DATA FOR THIS TASK —
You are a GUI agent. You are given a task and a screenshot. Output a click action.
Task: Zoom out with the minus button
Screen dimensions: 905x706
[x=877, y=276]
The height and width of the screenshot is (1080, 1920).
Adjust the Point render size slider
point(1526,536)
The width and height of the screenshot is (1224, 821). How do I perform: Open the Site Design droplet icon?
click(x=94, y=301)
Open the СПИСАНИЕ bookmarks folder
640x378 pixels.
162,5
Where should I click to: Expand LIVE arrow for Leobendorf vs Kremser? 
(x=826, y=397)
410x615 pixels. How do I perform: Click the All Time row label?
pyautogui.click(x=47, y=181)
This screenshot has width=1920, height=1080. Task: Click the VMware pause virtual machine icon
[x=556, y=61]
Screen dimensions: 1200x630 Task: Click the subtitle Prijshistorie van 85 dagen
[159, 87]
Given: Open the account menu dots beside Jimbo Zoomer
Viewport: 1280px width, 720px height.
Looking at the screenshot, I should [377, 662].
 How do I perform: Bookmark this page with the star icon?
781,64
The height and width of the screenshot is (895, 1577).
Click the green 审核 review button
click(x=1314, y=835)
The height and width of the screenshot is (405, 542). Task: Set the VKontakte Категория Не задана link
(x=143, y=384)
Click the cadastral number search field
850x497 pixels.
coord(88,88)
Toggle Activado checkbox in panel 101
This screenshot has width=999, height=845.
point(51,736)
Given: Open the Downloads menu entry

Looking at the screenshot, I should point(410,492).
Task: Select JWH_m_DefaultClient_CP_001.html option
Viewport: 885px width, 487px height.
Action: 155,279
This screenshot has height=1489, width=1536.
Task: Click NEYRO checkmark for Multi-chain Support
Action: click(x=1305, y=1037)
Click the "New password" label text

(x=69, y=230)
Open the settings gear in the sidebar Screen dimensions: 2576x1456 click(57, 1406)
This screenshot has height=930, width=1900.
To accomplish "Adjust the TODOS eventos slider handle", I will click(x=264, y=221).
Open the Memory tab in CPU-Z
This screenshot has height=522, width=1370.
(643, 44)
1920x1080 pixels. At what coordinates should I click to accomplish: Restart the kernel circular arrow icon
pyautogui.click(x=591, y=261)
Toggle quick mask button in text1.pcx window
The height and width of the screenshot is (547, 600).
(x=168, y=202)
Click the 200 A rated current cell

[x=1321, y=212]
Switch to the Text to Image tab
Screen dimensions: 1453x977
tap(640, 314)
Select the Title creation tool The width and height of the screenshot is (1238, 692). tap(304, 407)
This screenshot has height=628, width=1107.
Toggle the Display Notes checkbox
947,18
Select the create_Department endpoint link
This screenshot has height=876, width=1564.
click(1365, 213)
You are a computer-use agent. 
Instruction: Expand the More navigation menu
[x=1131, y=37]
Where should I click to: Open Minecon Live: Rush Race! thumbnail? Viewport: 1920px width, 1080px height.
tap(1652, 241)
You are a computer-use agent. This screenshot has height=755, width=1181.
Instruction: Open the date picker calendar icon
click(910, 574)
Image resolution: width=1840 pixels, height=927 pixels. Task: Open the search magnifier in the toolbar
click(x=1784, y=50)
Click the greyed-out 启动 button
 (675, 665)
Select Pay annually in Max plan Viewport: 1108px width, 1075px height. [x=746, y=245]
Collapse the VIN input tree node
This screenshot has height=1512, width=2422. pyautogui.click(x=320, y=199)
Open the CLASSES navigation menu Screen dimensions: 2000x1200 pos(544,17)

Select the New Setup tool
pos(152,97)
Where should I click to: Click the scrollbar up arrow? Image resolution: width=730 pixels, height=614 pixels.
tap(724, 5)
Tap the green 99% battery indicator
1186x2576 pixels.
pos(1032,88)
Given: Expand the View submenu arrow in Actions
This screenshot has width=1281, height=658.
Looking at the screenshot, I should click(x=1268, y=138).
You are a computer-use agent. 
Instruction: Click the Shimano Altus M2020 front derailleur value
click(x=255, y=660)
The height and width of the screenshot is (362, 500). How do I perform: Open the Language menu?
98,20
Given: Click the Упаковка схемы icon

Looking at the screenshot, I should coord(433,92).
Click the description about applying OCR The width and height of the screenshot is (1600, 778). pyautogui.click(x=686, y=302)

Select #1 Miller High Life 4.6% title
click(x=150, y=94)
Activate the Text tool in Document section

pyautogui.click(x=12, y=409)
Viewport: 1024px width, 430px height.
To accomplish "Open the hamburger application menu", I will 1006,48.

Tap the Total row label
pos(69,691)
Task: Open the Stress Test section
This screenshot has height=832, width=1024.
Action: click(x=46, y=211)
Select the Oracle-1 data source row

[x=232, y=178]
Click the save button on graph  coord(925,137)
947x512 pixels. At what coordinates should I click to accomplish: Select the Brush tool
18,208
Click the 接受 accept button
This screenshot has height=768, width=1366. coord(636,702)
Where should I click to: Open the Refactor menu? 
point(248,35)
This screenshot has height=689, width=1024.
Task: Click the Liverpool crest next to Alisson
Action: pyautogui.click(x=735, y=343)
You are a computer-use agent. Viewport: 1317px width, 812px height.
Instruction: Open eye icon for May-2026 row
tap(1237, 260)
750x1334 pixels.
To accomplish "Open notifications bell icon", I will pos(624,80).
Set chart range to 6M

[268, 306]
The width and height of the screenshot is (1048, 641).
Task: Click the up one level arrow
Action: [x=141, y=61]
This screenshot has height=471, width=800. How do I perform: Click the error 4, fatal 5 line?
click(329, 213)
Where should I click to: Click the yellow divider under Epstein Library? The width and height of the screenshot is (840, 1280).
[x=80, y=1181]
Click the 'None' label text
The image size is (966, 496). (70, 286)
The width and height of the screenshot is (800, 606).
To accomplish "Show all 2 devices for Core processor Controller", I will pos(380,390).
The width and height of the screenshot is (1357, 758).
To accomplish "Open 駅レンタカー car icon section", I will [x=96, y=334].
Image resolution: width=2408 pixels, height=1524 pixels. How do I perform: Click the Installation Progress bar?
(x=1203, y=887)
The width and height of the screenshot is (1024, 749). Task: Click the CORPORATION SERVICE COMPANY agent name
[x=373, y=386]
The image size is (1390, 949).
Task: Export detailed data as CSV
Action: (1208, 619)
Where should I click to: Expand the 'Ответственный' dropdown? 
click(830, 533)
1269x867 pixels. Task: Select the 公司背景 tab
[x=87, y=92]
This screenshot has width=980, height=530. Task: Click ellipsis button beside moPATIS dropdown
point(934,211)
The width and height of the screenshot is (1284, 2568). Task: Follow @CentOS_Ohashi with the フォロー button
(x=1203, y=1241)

STATED TASK —
Could you update the rows above so that every "How do I perform:" reads "How can I do this:", with everything else left the same?

OUTPUT OF THE EXERCISE —
You are a GUI agent. You are given a task and a screenshot. Output a click action.
Task: Zoom out with the minus button
Screen dimensions: 905x706
[x=877, y=276]
The height and width of the screenshot is (1080, 1920).
Adjust the Point render size slider
point(1526,536)
The width and height of the screenshot is (1224, 821). How can I do this: Open the Site Design droplet icon?
click(x=94, y=301)
Open the СПИСАНИЕ bookmarks folder
640x378 pixels.
162,5
Where should I click to: Expand LIVE arrow for Leobendorf vs Kremser? 
(x=826, y=397)
410x615 pixels. How can I do this: Click the All Time row label?
pyautogui.click(x=47, y=181)
This screenshot has width=1920, height=1080. Task: Click the VMware pause virtual machine icon
[x=556, y=61]
Screen dimensions: 1200x630 Task: Click the subtitle Prijshistorie van 85 dagen
[159, 87]
Given: Open the account menu dots beside Jimbo Zoomer
Viewport: 1280px width, 720px height.
Looking at the screenshot, I should [377, 662].
 How can I do this: Bookmark this page with the star icon?
781,64
The height and width of the screenshot is (895, 1577).
Click the green 审核 review button
click(x=1314, y=835)
The height and width of the screenshot is (405, 542). Task: Set the VKontakte Категория Не задана link
(x=143, y=384)
Click the cadastral number search field
850x497 pixels.
coord(88,88)
Toggle Activado checkbox in panel 101
This screenshot has width=999, height=845.
point(51,736)
Given: Open the Downloads menu entry

Looking at the screenshot, I should point(410,492).
Task: Select JWH_m_DefaultClient_CP_001.html option
Viewport: 885px width, 487px height.
Action: 155,279
This screenshot has height=1489, width=1536.
Task: Click NEYRO checkmark for Multi-chain Support
Action: click(x=1305, y=1037)
Click the "New password" label text

(x=69, y=230)
Open the settings gear in the sidebar Screen dimensions: 2576x1456 click(57, 1406)
This screenshot has height=930, width=1900.
To accomplish "Adjust the TODOS eventos slider handle", I will click(x=264, y=221).
Open the Memory tab in CPU-Z
This screenshot has height=522, width=1370.
(643, 44)
1920x1080 pixels. At what coordinates should I click to accomplish: Restart the kernel circular arrow icon
pyautogui.click(x=591, y=261)
Toggle quick mask button in text1.pcx window
The height and width of the screenshot is (547, 600).
(x=168, y=202)
Click the 200 A rated current cell

[x=1321, y=212]
Switch to the Text to Image tab
Screen dimensions: 1453x977
tap(640, 314)
Select the Title creation tool The width and height of the screenshot is (1238, 692). tap(304, 407)
This screenshot has height=628, width=1107.
Toggle the Display Notes checkbox
947,18
Select the create_Department endpoint link
This screenshot has height=876, width=1564.
click(1365, 213)
You are a computer-use agent. 
Instruction: Expand the More navigation menu
[x=1131, y=37]
Where should I click to: Open Minecon Live: Rush Race! thumbnail? Viewport: 1920px width, 1080px height.
tap(1652, 241)
You are a computer-use agent. This screenshot has height=755, width=1181.
Instruction: Open the date picker calendar icon
click(910, 574)
Image resolution: width=1840 pixels, height=927 pixels. Task: Open the search magnifier in the toolbar
click(x=1784, y=50)
Click the greyed-out 启动 button
 (675, 665)
Select Pay annually in Max plan Viewport: 1108px width, 1075px height. [x=746, y=245]
Collapse the VIN input tree node
This screenshot has height=1512, width=2422. pyautogui.click(x=320, y=199)
Open the CLASSES navigation menu Screen dimensions: 2000x1200 pos(544,17)

Select the New Setup tool
pos(152,97)
Where should I click to: Click the scrollbar up arrow? Image resolution: width=730 pixels, height=614 pixels.
tap(724, 5)
Tap the green 99% battery indicator
1186x2576 pixels.
pos(1032,88)
Given: Expand the View submenu arrow in Actions
This screenshot has width=1281, height=658.
Looking at the screenshot, I should click(x=1268, y=138).
You are a computer-use agent. 
Instruction: Click the Shimano Altus M2020 front derailleur value
click(x=255, y=660)
The height and width of the screenshot is (362, 500). How can I do this: Open the Language menu?
98,20
Given: Click the Упаковка схемы icon

Looking at the screenshot, I should coord(433,92).
Click the description about applying OCR The width and height of the screenshot is (1600, 778). pyautogui.click(x=686, y=302)

Select #1 Miller High Life 4.6% title
click(x=150, y=94)
Activate the Text tool in Document section

pyautogui.click(x=12, y=409)
Viewport: 1024px width, 430px height.
To accomplish "Open the hamburger application menu", I will 1006,48.

Tap the Total row label
pos(69,691)
Task: Open the Stress Test section
This screenshot has height=832, width=1024.
Action: click(x=46, y=211)
Select the Oracle-1 data source row

[x=232, y=178]
Click the save button on graph  coord(925,137)
947x512 pixels. At what coordinates should I click to accomplish: Select the Brush tool
18,208
Click the 接受 accept button
This screenshot has height=768, width=1366. coord(636,702)
Where should I click to: Open the Refactor menu? 
point(248,35)
This screenshot has height=689, width=1024.
Task: Click the Liverpool crest next to Alisson
Action: pyautogui.click(x=735, y=343)
You are a computer-use agent. Viewport: 1317px width, 812px height.
Instruction: Open eye icon for May-2026 row
tap(1237, 260)
750x1334 pixels.
To accomplish "Open notifications bell icon", I will pos(624,80).
Set chart range to 6M

[268, 306]
The width and height of the screenshot is (1048, 641).
Task: Click the up one level arrow
Action: [x=141, y=61]
This screenshot has height=471, width=800. How can I do this: Click the error 4, fatal 5 line?
click(329, 213)
Where should I click to: Click the yellow divider under Epstein Library? The width and height of the screenshot is (840, 1280).
[x=80, y=1181]
Click the 'None' label text
The image size is (966, 496). (70, 286)
The width and height of the screenshot is (800, 606).
To accomplish "Show all 2 devices for Core processor Controller", I will pos(380,390).
The width and height of the screenshot is (1357, 758).
To accomplish "Open 駅レンタカー car icon section", I will [x=96, y=334].
Image resolution: width=2408 pixels, height=1524 pixels. How can I do this: Click the Installation Progress bar?
(x=1203, y=887)
The width and height of the screenshot is (1024, 749). Task: Click the CORPORATION SERVICE COMPANY agent name
[x=373, y=386]
The image size is (1390, 949).
Task: Export detailed data as CSV
Action: (1208, 619)
Where should I click to: Expand the 'Ответственный' dropdown? 
click(830, 533)
1269x867 pixels. Task: Select the 公司背景 tab
[x=87, y=92]
This screenshot has width=980, height=530. Task: Click ellipsis button beside moPATIS dropdown
point(934,211)
The width and height of the screenshot is (1284, 2568). Task: Follow @CentOS_Ohashi with the フォロー button
(x=1203, y=1241)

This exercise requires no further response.